Cependant, les pirates étaient capables de réunir de véritables armées et flottes pour s'attaquer à de puissantes villes comme Carthagène (Cartagena de Indias en Colombie) où les Espagnols entreposaient l'or du nouveau-monde pendant un an. Ainsi Drake (corsaire, et non pirate) s'empara de Carthagène en 1586, L'Olonnais met à sac les villes de Maracaïbo et Gilbraltar. On voit même Edward Vernon (qui n'était pas pirate, mais officier Britannique) assiéger Carthagène avec 186 navires, 2000 canons et 25 000 hommes en 1741.

On reconnaît bien dans le pirate un adversaire redoutable et polyvalent, capable de s'adapter à tout type de situation, et à l'aise aussi bien sur terre que sur mer. Le pirate était donc imprévisible et constituait une menace pour des puissances autrement plus forte que lui!

[modifier] Les flibustiers

Icône de détail Article détaillé : Flibustier.

Flibustier vient du néerlandais vrijbuiters (littéralement « libre faiseur de butin »), qui donna le français flibustier et l'anglais freebooter. Ce mot désigne les pirates sévissant dans la mer des Caraïbes à la fin du XVIIe siècle et au début du XVIIIe siècle.

Les équipages pirates étaient démocratiques. Le capitaine était élu par l'équipage et ce dernier pouvait voter son remplacement. Le capitaine devait être un chef et un combattant : dans une attaque, tous s'attendent à ce qu'il se batte au coté de ses hommes et non pas qu'il donne des ordres à distance. Les gains étaient divisés en part égales, et si les officiers recevaient un nombre plus élevé de parts, c'est qu'ils prenaient plus de risques ou possédaient des compétences particulières. Les équipages naviguaient souvent sans salaire, leurs captures s'accumulant au cours des mois avant d'être réparties. Ils avaient, pendant quelque temps, mis au point un système de sécurité sociale, garantissant une compensation en argent, or ou esclaves pour les blessures reçues pendant une bataille. Les pirates pouvaient toutefois se montrer justes envers les esclaves et les libéraient parfois quand ils capturaient un bateau négrier. Une part non négligeable des équipages pirates était constitué d'esclaves libérés, en fuite ou plus ou moins enrôlés de force. En effet, un aspect non démocratique de leur société est le fait que les pirates forçaient parfois des spécialistes comme des charpentiers à naviguer avec eux et les libéraient après quelque temps, simplement parce qu'aucun volontaire n'était disponible.

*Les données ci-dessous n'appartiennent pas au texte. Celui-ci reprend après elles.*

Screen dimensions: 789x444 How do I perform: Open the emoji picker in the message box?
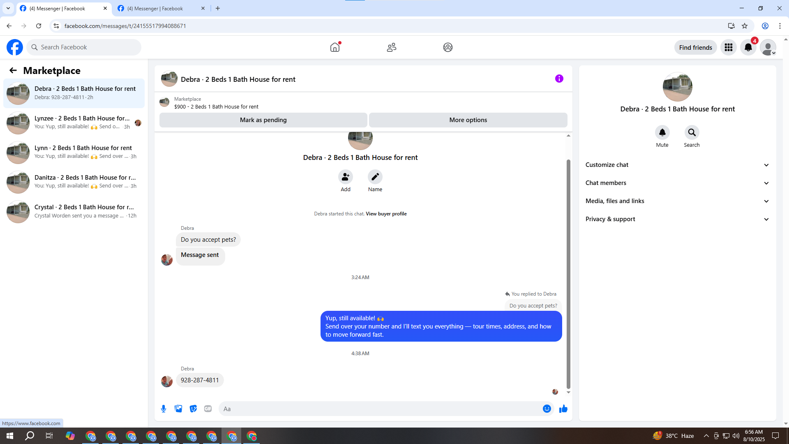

Pour les Européens de la fin du XVIIe siècle, les flibustiers représentaient l’image de l’aventure elle-même. Desperados de tout acabit, aventuriers sans foi ni loi, mais qui obéissent à un code d’honneur qui leur est propre, «les flibustiers sont les chasseurs des mers.» Ils s’élancent sur les flots à la recherche des vaisseaux espagnols chargés de l’or des Indes. Ils y montent à l’abordage, massacrent l’équipage, accumulent le butin au fil des victoires, richesses qu’ils dilapident ensuite en folies grandioses dans quelque port. Ils portent des noms évocateurs et épiques, que leur vaut leur courage et leur férocité : Alexandre, surnommé Bras de fer ; Pierre le Grand ; Roche Brasileiro, dit le Brésilien ou le Roc; Daniel Monbars, dit L'exterminateur; Morgan le Gallois ; le capitaine Mautauban ; François L'Olonnais dit le cruel ou L'Olonois[1].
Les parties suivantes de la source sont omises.